Would you write out the entries below, every one of them, exactly?

Extracted data entries:
════

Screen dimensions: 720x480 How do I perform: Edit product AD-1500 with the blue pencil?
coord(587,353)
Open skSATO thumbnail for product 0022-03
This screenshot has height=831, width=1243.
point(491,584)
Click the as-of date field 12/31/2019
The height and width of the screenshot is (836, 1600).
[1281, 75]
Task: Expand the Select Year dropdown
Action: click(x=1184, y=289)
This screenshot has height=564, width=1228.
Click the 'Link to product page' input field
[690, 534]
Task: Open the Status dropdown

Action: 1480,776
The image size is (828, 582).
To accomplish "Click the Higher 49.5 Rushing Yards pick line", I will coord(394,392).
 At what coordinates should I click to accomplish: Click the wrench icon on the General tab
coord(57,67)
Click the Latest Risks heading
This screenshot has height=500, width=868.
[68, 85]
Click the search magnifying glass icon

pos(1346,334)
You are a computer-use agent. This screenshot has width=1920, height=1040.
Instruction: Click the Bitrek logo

════

- [ANSWER FOR THIS EXERCISE]:
Screen dimensions: 720x480 How do I perform: Edit product AD-1500 with the blue pencil?
coord(587,353)
Open skSATO thumbnail for product 0022-03
This screenshot has height=831, width=1243.
point(491,584)
Click the as-of date field 12/31/2019
The height and width of the screenshot is (836, 1600).
[1281, 75]
Task: Expand the Select Year dropdown
Action: click(x=1184, y=289)
This screenshot has height=564, width=1228.
Click the 'Link to product page' input field
[690, 534]
Task: Open the Status dropdown

Action: 1480,776
The image size is (828, 582).
To accomplish "Click the Higher 49.5 Rushing Yards pick line", I will coord(394,392).
 At what coordinates should I click to accomplish: Click the wrench icon on the General tab
coord(57,67)
Click the Latest Risks heading
This screenshot has height=500, width=868.
[68, 85]
Click the search magnifying glass icon

pos(1346,334)
You are a computer-use agent. This screenshot has width=1920, height=1040.
Instruction: Click the Bitrek logo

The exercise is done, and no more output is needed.